# Running Dask on the cluster with mlrun

The dask frameworks enables users to parallelize their python code and run it as a distributed process on Iguazio cluster and dramatically accelerate their performance. <br>
In this notebook you'll learn how to create a dask cluster and then an mlrun function running as a dask client. <br>
It also demonstrates how to run parallelize custom algorithm using Dask Delayed option

For more information on dask over kubernetes: https://kubernetes.dask.org/en/latest/

## Basic configuration

Import mlrun and dask. nuclio is used just to convert the code into an mlrun function

## Load sample data

In [86]:
!mkdir -p /User/examples/

In [87]:
import mlrun
import requests

source_url = mlrun.get_sample_path("/data/Taxi/yellow_tripdata_2019-01_subset.csv")
response = requests.get(source_url, allow_redirects=True)
with open('/User/examples/ytrip.csv', 'wb') as csv_file:
    csv_file.write(response.content)

In [88]:
# mlrun: start-code
from mlrun.execution import MLClientCtx
from mlrun.datastore import DataItem

from dask.distributed import Client
from dask import delayed
from dask import dataframe as dd

import warnings
import numpy as np
import os

warnings.filterwarnings("ignore")

### Create a python function

This simple function reads a csv file using dask dataframe and run group by and describe function on the dataset <br>
It also shows how to use the dask delayed function to run a python API that is not natively supported by Dask and leverage dask to run it as a distributed process . <br>
In this case we run numpy asmatrix which Interpret the input as a matrix.
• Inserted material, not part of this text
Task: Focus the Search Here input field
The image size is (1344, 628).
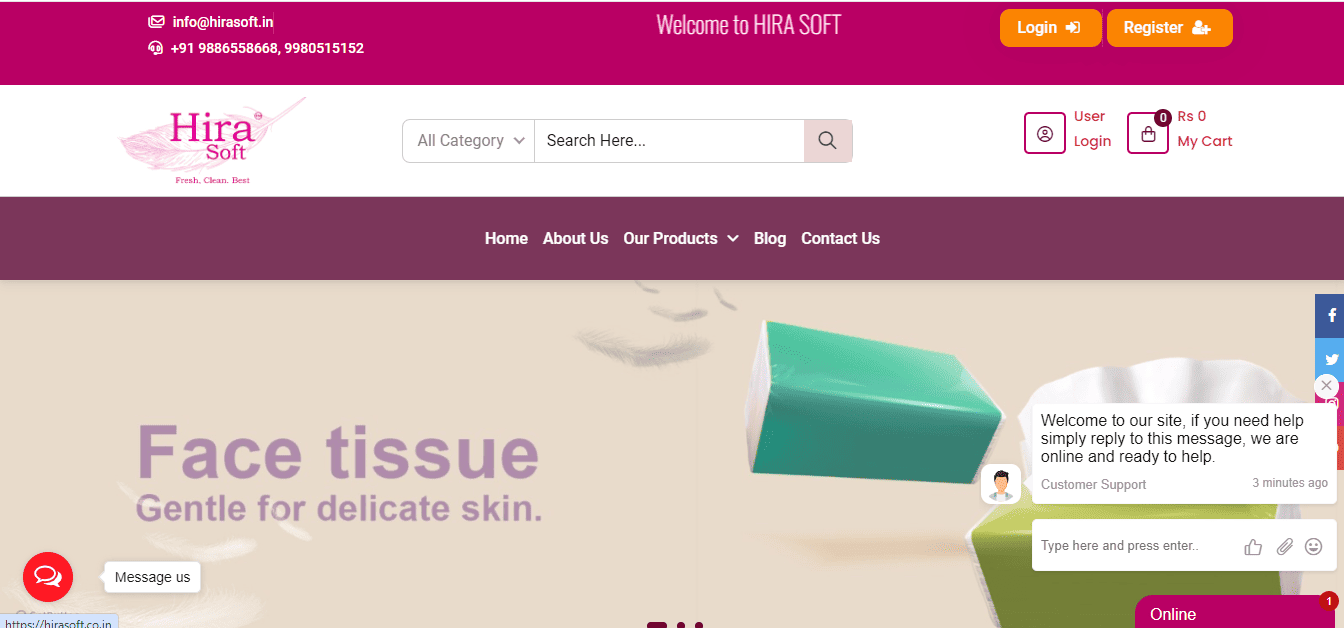Action: [x=670, y=141]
Using Dask Delayed it runs it in parallel

In [89]:
def test_dask(context,
              dataset: DataItem,
              dask_client: str=None) -> None:
    
    if dask_client:
        client = Client(dask_client)
    else:
        client = Client()
        
    df = dataset.as_df(df_module=dd)
    df_describe = df.describe().compute()
    df_grpby = df.groupby("VendorID").count().compute()
    df_matrix = delayed(np.asmatrix)(df).compute()

In [90]:
# mlrun: end-code

### Set up the enviroment

In [91]:
import mlrun
artifact_path = mlrun.set_environment(api_path = mlrun.mlconf.dbpath or 'http://mlrun-api:8080',
                                      artifact_path = os.path.abspath('./'))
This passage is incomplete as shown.